慰安婦問題の「政府間合意」について康京和(カン・ギョンファ)外交部長官が韓日合意について再交渉を日本に要求しないことを表明、同時に日本側に被害者の名誉・尊厳回復と心の傷を癒すための努力を求めた。翌10日には文在寅(ムン・ジェイン)大統領は青瓦台で開かれた新年の記者会見で、「日本が真実を認め、被害者に真の謝罪をし、それを教訓に国際社会と努力することが慰安婦問題の解決だ」と述べた。
いっぽう河野外相は「韓国側が日本側にさらなる措置を求めることは全く受け入れられない」「韓国政府が最終的かつ不可逆的なものとして合意を着実に実施するよう引き続き強く求めていく」と述べ、韓国側に抗議をすると語った。
日本のマスコミも一斉に、合意したものを「ムシ返す」のは国際的信義に反するものと今後の日韓関係に憂慮を伝えた。 韓国でも「日本側の激怒」(朝鮮日報)、「国際社会で韓国の信頼度に影響」(中央日報)と日本側に配慮しながら文政権の対応に批判的だ。
前号で2年前の政治決着について私の持論を述べたが、今回の日韓の対応を見て、あらためて交渉は振り出しに戻すべきという思いを強くした。
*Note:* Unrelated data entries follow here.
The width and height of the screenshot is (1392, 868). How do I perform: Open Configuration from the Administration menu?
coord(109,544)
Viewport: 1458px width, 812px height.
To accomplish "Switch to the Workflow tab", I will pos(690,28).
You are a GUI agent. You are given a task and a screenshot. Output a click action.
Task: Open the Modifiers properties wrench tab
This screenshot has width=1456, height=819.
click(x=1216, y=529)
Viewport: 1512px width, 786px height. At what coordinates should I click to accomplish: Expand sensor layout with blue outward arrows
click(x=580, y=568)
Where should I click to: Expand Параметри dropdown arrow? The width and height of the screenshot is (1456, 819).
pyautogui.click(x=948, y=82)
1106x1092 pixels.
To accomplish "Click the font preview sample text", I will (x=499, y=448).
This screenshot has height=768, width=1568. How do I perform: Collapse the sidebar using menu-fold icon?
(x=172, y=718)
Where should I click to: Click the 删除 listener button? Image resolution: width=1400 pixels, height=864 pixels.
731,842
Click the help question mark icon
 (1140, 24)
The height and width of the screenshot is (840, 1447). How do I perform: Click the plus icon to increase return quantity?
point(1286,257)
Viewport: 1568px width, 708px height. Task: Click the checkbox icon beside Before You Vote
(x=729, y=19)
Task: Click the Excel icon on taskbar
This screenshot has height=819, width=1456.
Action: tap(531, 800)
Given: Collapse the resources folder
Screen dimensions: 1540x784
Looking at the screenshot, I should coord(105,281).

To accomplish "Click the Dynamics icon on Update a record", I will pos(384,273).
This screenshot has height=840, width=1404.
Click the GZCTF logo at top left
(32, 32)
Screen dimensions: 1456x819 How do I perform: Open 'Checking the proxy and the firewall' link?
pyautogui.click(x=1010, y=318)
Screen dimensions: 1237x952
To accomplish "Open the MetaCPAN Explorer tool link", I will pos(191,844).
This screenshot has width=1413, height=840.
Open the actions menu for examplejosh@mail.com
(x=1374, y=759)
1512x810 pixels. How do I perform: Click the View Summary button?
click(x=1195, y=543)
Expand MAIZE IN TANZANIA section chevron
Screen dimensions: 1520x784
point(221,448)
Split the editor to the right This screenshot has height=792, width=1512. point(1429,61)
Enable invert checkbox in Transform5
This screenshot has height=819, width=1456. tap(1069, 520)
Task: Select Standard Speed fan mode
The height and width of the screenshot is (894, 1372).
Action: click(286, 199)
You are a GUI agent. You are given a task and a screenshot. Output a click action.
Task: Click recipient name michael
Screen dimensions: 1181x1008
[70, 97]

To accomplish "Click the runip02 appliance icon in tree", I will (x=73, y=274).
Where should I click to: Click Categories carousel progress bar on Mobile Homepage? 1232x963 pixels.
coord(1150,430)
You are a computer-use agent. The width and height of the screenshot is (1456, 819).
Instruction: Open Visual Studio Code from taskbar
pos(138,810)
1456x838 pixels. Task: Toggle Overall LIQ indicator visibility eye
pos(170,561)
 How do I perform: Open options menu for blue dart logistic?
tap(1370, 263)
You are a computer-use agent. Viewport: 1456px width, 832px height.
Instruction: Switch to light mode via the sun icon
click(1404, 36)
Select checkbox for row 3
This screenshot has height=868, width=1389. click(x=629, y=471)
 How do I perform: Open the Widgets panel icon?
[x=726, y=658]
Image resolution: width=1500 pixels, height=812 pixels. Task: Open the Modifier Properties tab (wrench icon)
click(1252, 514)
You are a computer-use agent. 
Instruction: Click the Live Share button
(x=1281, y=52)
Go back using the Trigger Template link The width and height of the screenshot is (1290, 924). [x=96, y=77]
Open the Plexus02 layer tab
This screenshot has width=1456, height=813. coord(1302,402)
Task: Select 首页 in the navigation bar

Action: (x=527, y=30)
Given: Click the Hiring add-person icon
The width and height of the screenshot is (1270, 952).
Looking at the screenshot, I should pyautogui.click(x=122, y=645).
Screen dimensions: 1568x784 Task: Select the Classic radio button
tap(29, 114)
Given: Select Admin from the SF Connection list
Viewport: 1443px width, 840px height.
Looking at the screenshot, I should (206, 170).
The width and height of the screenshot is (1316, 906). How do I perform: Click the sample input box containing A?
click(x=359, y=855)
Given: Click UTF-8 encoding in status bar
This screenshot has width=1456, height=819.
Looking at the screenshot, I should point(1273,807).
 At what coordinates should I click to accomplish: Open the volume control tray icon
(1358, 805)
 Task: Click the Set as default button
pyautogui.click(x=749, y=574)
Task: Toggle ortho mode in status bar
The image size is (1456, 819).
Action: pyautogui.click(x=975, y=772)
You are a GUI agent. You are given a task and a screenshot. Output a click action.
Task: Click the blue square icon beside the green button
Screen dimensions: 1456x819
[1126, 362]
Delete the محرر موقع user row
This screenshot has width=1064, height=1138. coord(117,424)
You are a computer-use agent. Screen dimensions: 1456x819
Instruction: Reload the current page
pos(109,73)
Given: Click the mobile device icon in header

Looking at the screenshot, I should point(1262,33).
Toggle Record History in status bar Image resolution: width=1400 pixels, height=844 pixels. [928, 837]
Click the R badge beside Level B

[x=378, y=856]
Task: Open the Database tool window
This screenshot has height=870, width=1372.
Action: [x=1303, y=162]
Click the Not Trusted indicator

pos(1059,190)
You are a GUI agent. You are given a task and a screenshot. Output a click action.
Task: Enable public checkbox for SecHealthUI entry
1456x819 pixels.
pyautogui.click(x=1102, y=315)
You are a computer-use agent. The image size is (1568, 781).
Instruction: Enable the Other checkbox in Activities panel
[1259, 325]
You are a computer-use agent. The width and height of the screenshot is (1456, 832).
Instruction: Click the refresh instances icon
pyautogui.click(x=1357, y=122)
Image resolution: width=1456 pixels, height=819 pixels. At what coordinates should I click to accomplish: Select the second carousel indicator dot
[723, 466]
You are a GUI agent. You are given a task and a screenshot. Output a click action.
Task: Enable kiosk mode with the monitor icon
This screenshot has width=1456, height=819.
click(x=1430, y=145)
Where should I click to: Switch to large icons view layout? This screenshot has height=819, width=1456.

韓国側が求めている被害者の「名誉・尊厳・回復と心の傷」を癒し「真の謝罪」を日本側が拒む理由がわからないからだ。
さらに朴前政権と安倍政権の「合意」にたいする異議申し立ては国際常識、道義に反すると日本側はさかんに言い募るが、説得力はない。
国際的な信用をいうなら、「盟友」アメリカのパリ条約脱退についてわが国はアメリカ政府に信義を問うたことがあったのか。核兵器禁止条約にアメリカの顔色を窺って反対したことがわが国の国際的信用をどれほど落としたことか。TPPの中心国アメリカが新大統領になった途端、脱退を宣言したことに抗議をしたのか。強いアメリカには沈黙、韓国には強気で約束の履行を迫る日本の姿勢は過去の歴史を思いださせ、国際的信用と品格を貶めるものだ。
国会内の多数を頼み、秘密保護法、安保法制、共謀罪など憲法違反の法律を次々と成立させ、官僚たちを権力の侍女扱いする安倍政権の横暴ぶりは目に余る。韓国政府も自分たちの思いどおりになると考えてはいないか。韓国の政権が対日関係を考慮するあまり言い難いことを敢えて指摘した。 日本人として「ローソク革命」とは何だったのかもういちど確認する必要がある。